1647--Lady Mary Fairfax,
with her tutor.  Her father was Thomas Fairfax,
third Baron Fairfax of Cameron,
a general in Cromwell’s New Model Army.

Stunning statements about education have come to light in the American political process. One presidential candidate said that America needs “a leader, not a reader.” Another said that the desire to educate more Americans is snobbery and “There are good, decent men and women … that aren't taught by some liberal college professor, trying to indoctrinate them. Oh I understand why he wants [you] to go to college. He wants to remake you in his image.” A radio commentator who flunked out of college after two semesters said that a female “authorette” with a recent BA degree and a journalism award for her first book was “over-educated.” 

In the 1600s, higher education was prized, and boys and young men were trained in science, literature, history, religion, and liberal arts. After the home-schooled Anne Hutchinson defended herself so eloquently and bested the magistrates in debates at trial in November 1637 and March 1638, Massachusetts established Harvard College to train its teen boys to the ministry.

New England women guided the household, but remained subject to their fathers’ or husbands’ authority. Men believed women had the mental capacity to manage large households, many children and servants, and often a cottage industry like brewing beer, tending a shop, seamstressing, or cooking, but apparently not to be formally-educated women who discussed theology, as did Anne Hutchinson and later, Mary Dyer. Both of those women were logical thinkers who could read and write—a dangerous combination which could lead to unorthodoxy and heresy.

** WORK TO COMPLETE **
1) From the education passage, reproduce the part that opens with the words containing "In the 1600s, higher" and closes with "to the ministry.".
2) Carry on the education passage past its final sentence, in the same style.
The listing that follows plays no part in this work.

** SUPPLIED DATA **
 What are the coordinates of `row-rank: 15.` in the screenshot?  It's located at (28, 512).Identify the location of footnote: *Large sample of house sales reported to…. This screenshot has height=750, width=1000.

** RESULTS OF THE TASKS **
1)
In the 1600s, higher education was prized, and boys and young men were trained in science, literature, history, religion, and liberal arts. After the home-schooled Anne Hutchinson defended herself so eloquently and bested the magistrates in debates at trial in November 1637 and March 1638, Massachusetts established Harvard College to train its teen boys to the ministry.

2)
1630--Old Woman Reading a Bible,
Gerrit DouNetherlands
A few women were well-educated from their early years in England, as a result of tutors or fathers guiding their learning. They were the exception, not the rule. Most Puritan women could read well enough to get through their Bibles, but that was all. In the first decades of colonial New England, schools were only for boys.

Ann Yale Hopkins, the wife of Governor Edward Hopkins of Connecticut in the 1640s and ‘50s, was believed to have gone insane not because she inherited madness or was driven to it by illness, injury, fear, or unbearable hardships of first-generation settlers (understandable contributing factors), but because of her scholarship and the resulting mental exhaustion.

Massachusetts Bay colonial Gov. John Winthrop, whose beloved wife Margaret wrote letters and conducted her husband’s business in England while he started the colony in Boston, wrote of Ann Hopkins: 
“Mr. Hopkins, the governor of Hartford upon Connecticut, came to Boston, and brought his wife with him, (a godly young woman, and of special parts,) who was fallen into a sad infirmity, the loss of her understanding and reason, which had been growing upon her divers years, by occasion of her giving herself wholly to reading and writing, and had written many books. Her husband, being very loving and tender of her, was loath to grieve her [about spending too much time in reading and writing]; but he saw his error, when it was too late. For if she had attended her household affairs, and such things as belong to women, and not gone out of her way and calling to meddle in such things as are proper for men, whose minds are stronger, etc., she had kept her wits, and might have improved them usefully and honorably in the place God had set her.” ~John Winthrop's Journal


The Hopkins' house,
Hartford, Connecticut
Edward Hopkins (born 1600) and Ann Yale Hopkins (born 1615) were among the co-founders of New Haven, Connecticut in 1637, but after only two months, moved to Hartford and set up a 120-acre farm and merchant trade with Turkey. Edward was elected governor or deputy governor for many one-year terms, even after he returned to England. The house they lived in from 1640 still exists on Popieluszko Court in Hartford.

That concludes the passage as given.